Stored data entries
============
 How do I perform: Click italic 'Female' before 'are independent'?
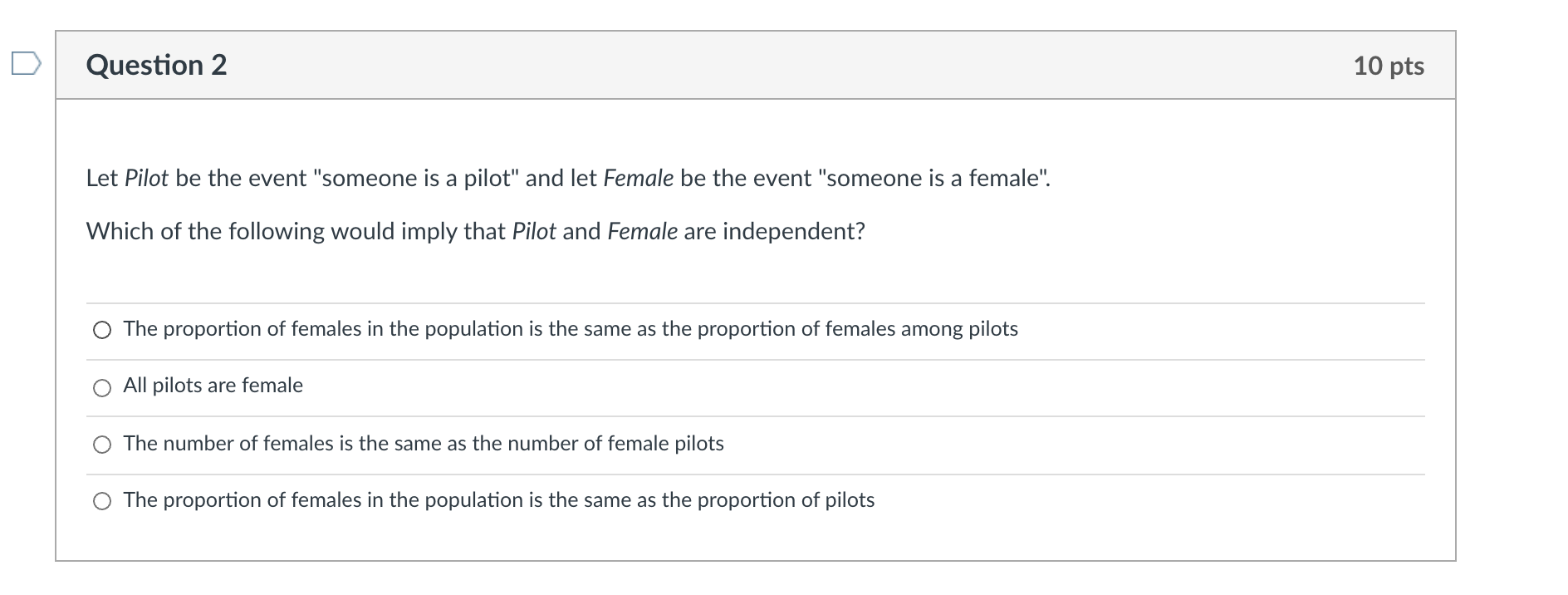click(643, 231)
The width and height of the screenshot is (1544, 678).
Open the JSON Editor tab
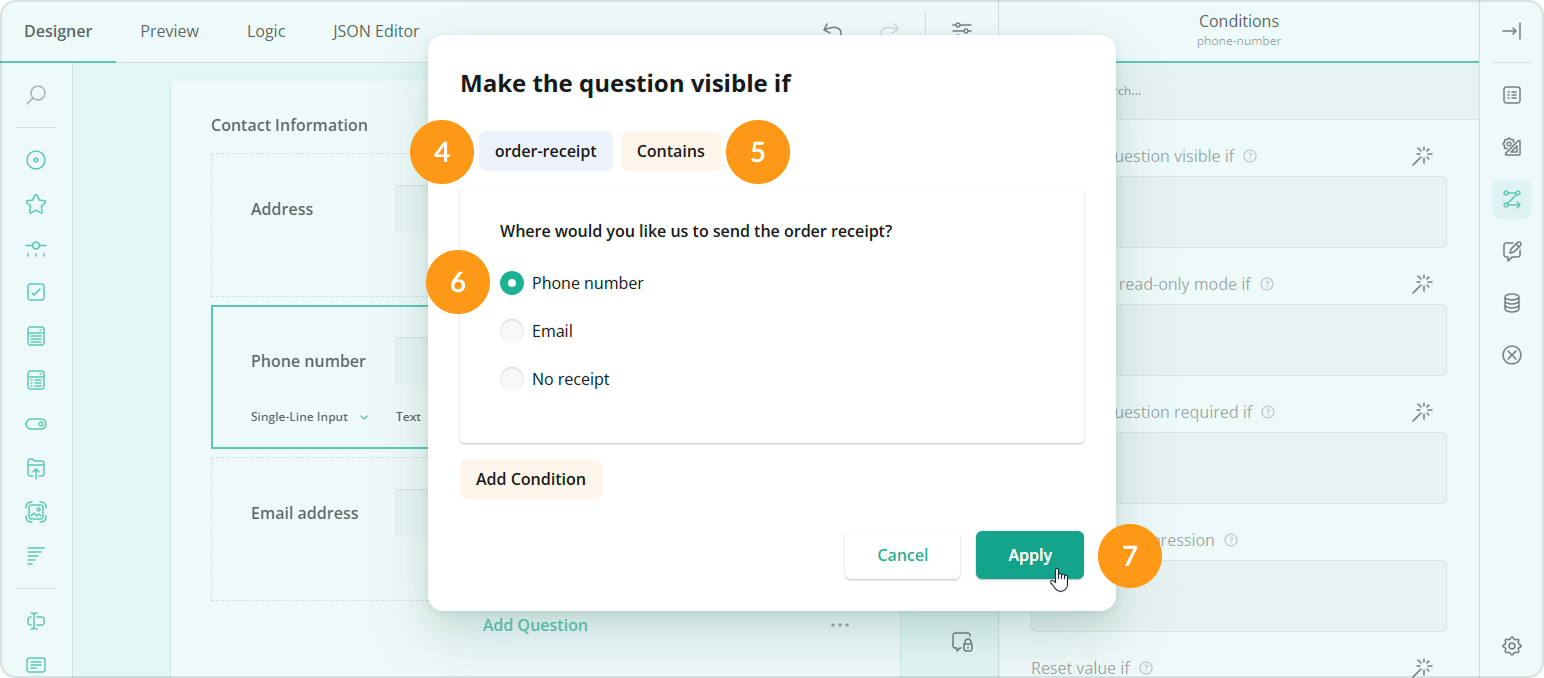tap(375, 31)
============
Full transcription without images: please go through the records and repeat them exactly.

• **ANSWER SECTION**:
 How do I perform: Click italic 'Female' before 'are independent'?
click(643, 231)
The width and height of the screenshot is (1544, 678).
Open the JSON Editor tab
tap(375, 31)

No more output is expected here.